> **Work to do**:
1. In the grdf::Quad reference below, make the paragraph beginning "Returns a mutable reference to the predicate" shorter while keeping its main facts.
2. Carry on the grdf::Quad reference below from its last line.

> **Selected extract**:
━━━━━━━━━━━━━━━━━━━━━━━━━━━━━━

Struct grdf::Quad

pub struct Quad<S = Id, P = IriBuf, O = Term, G = Id>(pub S, pub P, pub O, pub Option<G>);

RDF quad.

Tuple Fields

0: S

1: P

2: O

3: Option<G>

Implementations

impl<I, B, L> Quad<Id<I, B>, I, Term<Id<I, B>, L>, Id<I, B>>

pub fn into_grdf( self ) -> Quad<Term<Id<I, B>, L>, Term<Id<I, B>, L>, Term<Id<I, B>, L>, Term<Id<I, B>, L>>

impl<S, P, O, G> Quad<S, P, O, G>

pub fn borrow_components(&self) -> Quad<&S, &P, &O, &G>

impl<L> Quad<Id, IriBuf, Term<Id, L>>

pub fn as_quad_ref( &self ) -> Quad<Id<&Iri, &BlankId>, &Iri, Term<Id<&Iri, &BlankId>, &L>, Id<&Iri, &BlankId>>

impl<'a, L> Quad<Id<&'a Iri, &'a BlankId>, &'a Iri, Term<Id<&'a Iri, &'a BlankId>, &'a L>, Id<&'a Iri, &'a BlankId>>

pub fn into_owned(self) -> Quad<Id, IriBuf, Term<Id, L>>where L: Clone,

impl<S, P, O, G> Quad<S, P, O, G>

pub fn new( subject: S, predicate: P, object: O, graph: Option<G> ) -> Quad<S, P, O, G>

Creates a new quad.

pub fn subject(&self) -> &S

Returns a reference to the subject of the quad, the first component.

pub fn subject_mut(&mut self) -> &mut S

Returns a mutable reference to the subject of the quad, the first component.

pub fn into_subject(self) -> S

Turns the quad into its subject, the first component.

pub fn predicate(&self) -> &P

Returns a reference to the predicate of the quad, the second component.

pub fn predicate_mut(&mut self) -> &mut P

Returns a mutable reference to the predicate of the quad, the second component.

pub fn into_predicate(self) -> P

Turns the quad into its predicate, the second component.

pub fn object(&self) -> &O

Returns a reference to the object of the quad, the third component.

pub fn object_mut(&mut self) -> &mut O

Returns a mutable reference to the object of the quad, the third component.

pub fn into_object(self) -> O

Turns the quad into its object, the third component.

━━━━━━━━━━━━━━━━━━━━━━━━━━━━━━

> **Data lines**:
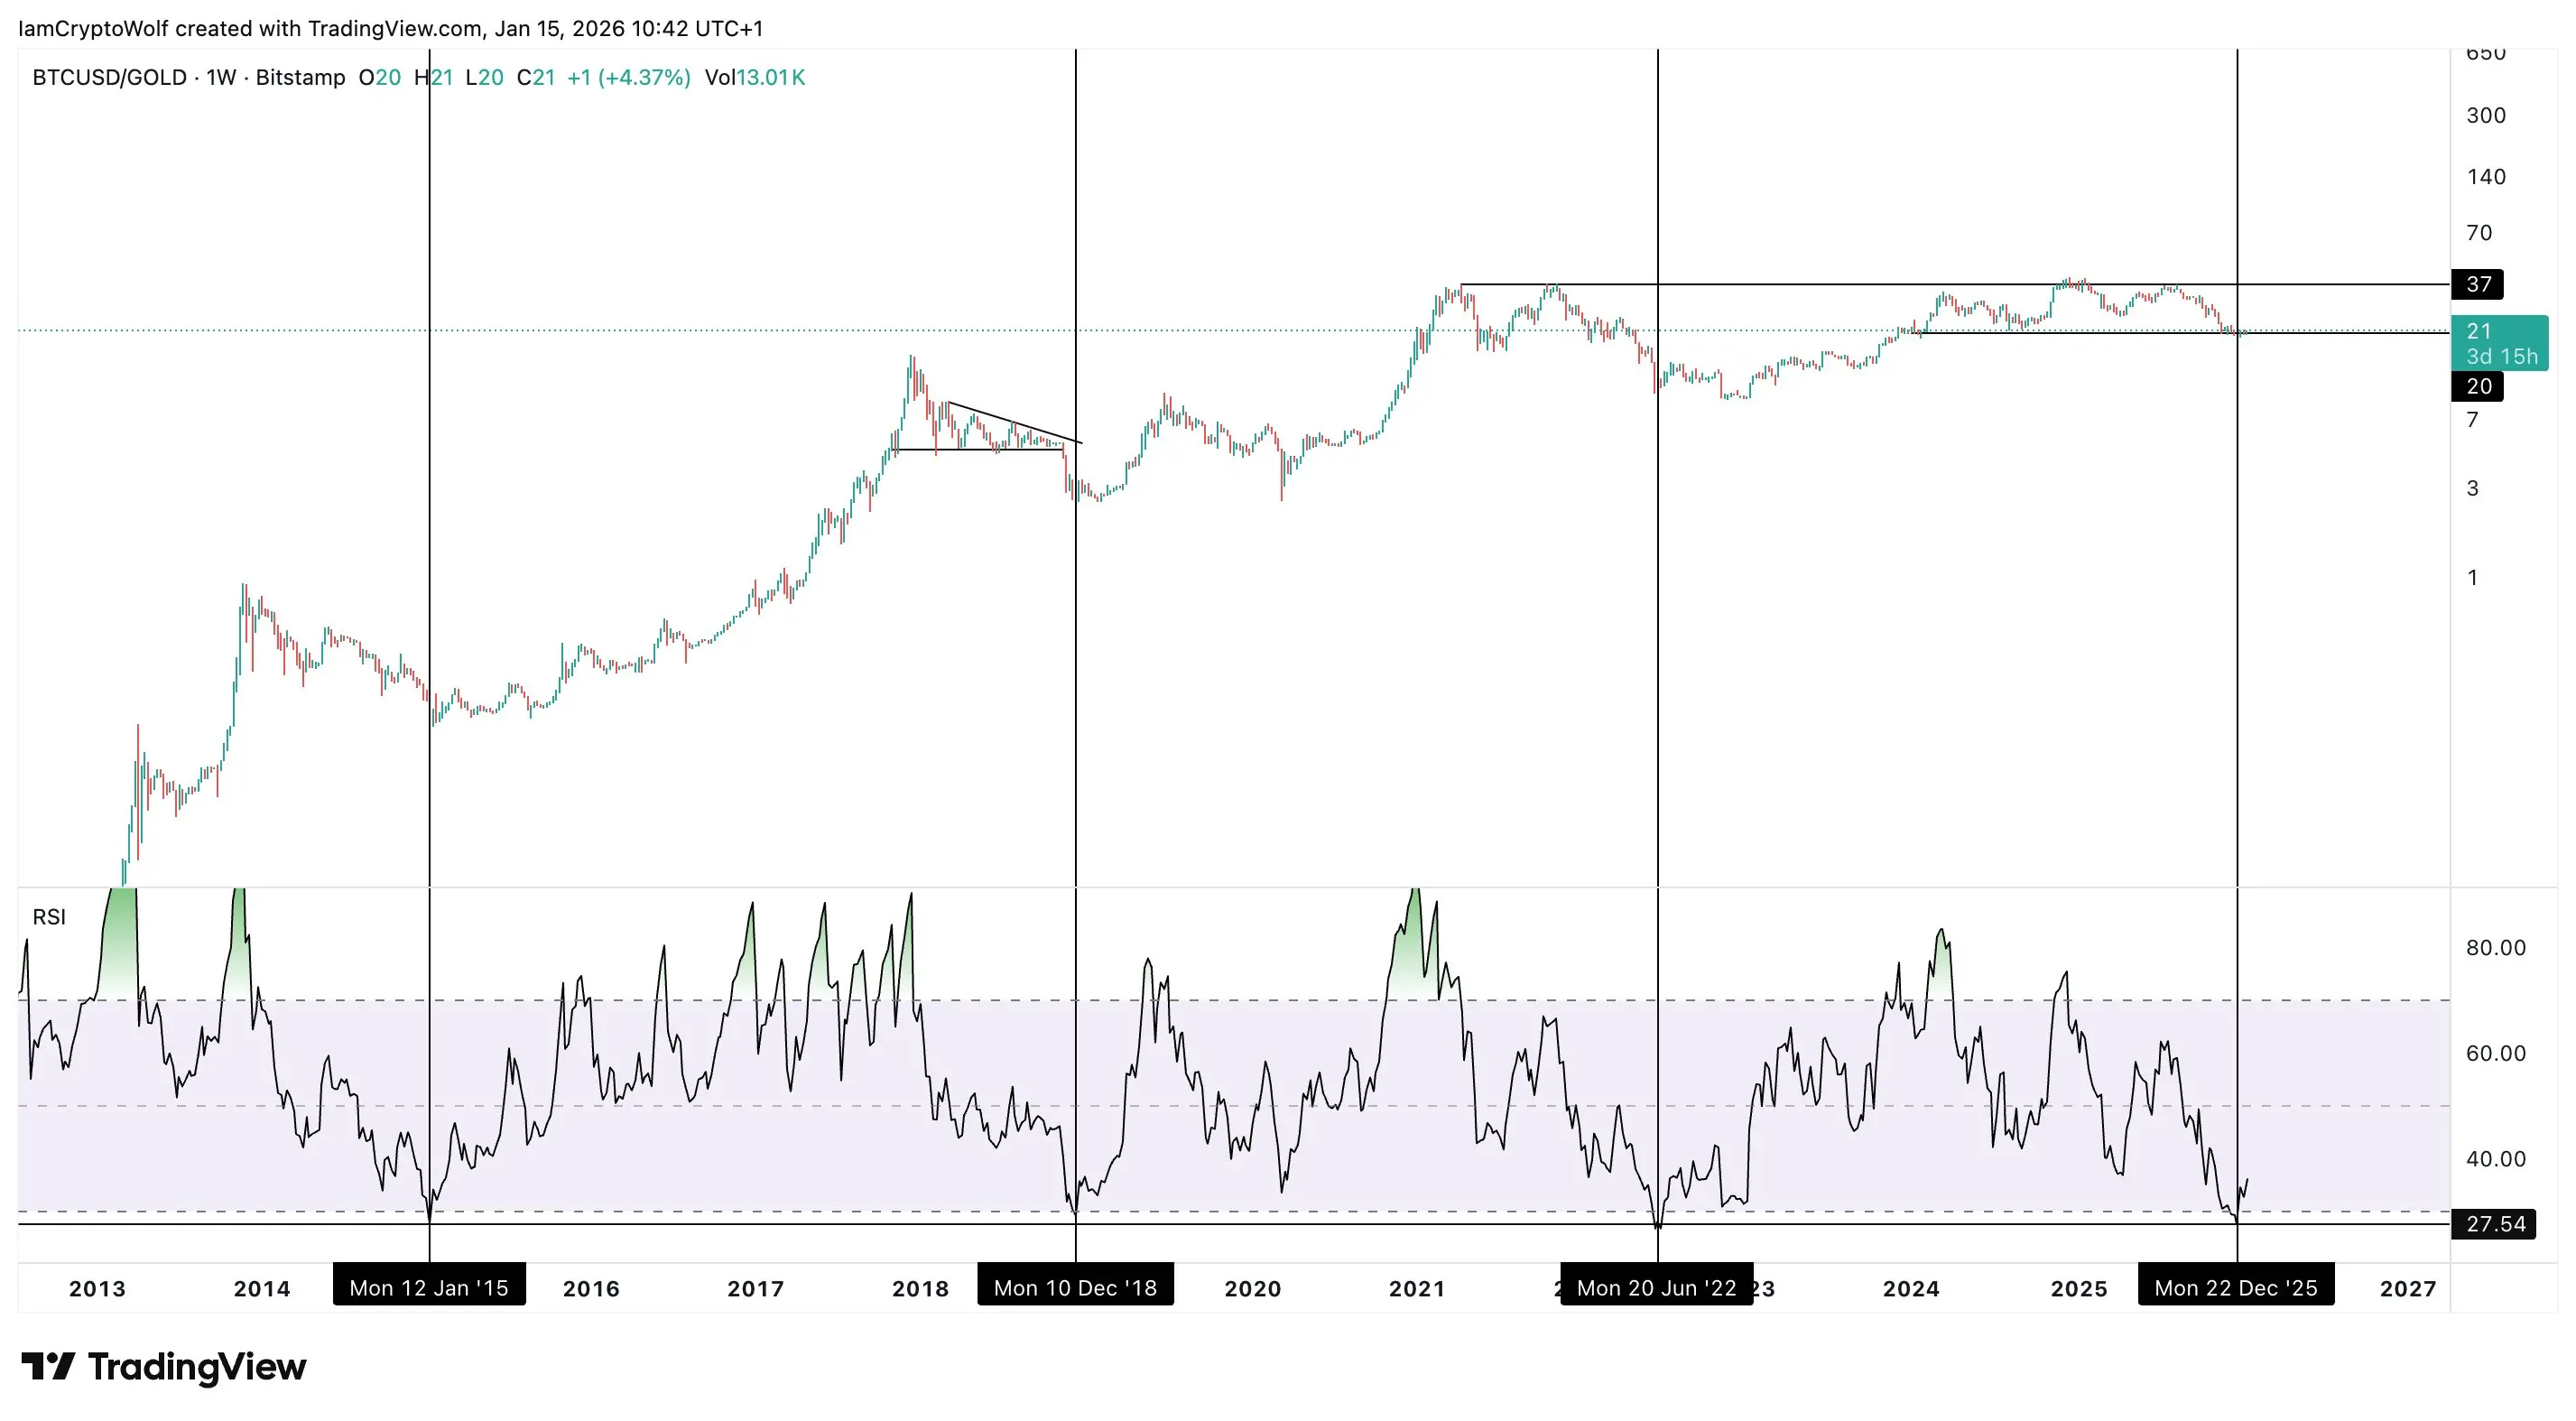Click the TradingView logo at bottom left
The image size is (2576, 1421).
coord(163,1366)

━━━━━━━━━━━━━━━━━━━━━━━━━━━━━━

> **Task responses**:
1. Gives mutable access to the quad's predicate, its second component.

2.
pub fn graph(&self) -> Option<&G>

Returns a reference to the graph of the quad, the fourth component.

pub fn graph_mut(&mut self) -> Option<&mut G>

Returns a mutable reference to the graph of the quad, the fourth component.

pub fn into_graph(self) -> Option<G>

Turns the quad into its graph, the fourth component.

pub fn into_parts(self) -> (S, P, O, Option<G>)

pub fn into_triple(self) -> (Triple<S, P, O>, Option<G>)

Turns this quad into a triple and its graph component.

pub fn map_subject<U>(self, f: impl FnOnce(S) -> U) -> Quad<U, P, O, G>

Maps the subject with the given function.

pub fn map_predicate<U>(self, f: impl FnOnce(P) -> U) -> Quad<S, U, O, G>

Maps the subject with the given function.

pub fn map_object<U>(self, f: impl FnOnce(O) -> U) -> Quad<S, P, U, G>

Maps the subject with the given function.

pub fn map_graph<U>( self, f: impl FnOnce(Option<G>) -> Option<U> ) -> Quad<S, P, O, U>

Maps the graph with the given function.

Trait Implementations

impl<S, P, O, G> Clone for Quad<S, P, O, G>where S: Clone, P: Clone, O: Clone, G: Clone,

fn clone(&self) -> Quad<S, P, O, G>

Returns a copy of the value.

fn clone_from(&mut self, source: &Self)

Performs copy-assignment from source.

impl<S, P, O, G> Debug for Quad<S, P, O, G>where S: Debug, P: Debug, O: Debug, G: Debug,

fn fmt(&self, f: &mut Formatter<'_>) -> Result<(), Error>

Formats the value using the given formatter.

impl<S, P, O, G> Display for Quad<S, P, O, G>where S: RdfDisplay, P: RdfDisplay, O: RdfDisplay, G: RdfDisplay,

fn fmt(&self, f: &mut Formatter<'_>) -> Result<(), Error>

Formats the value using the given formatter.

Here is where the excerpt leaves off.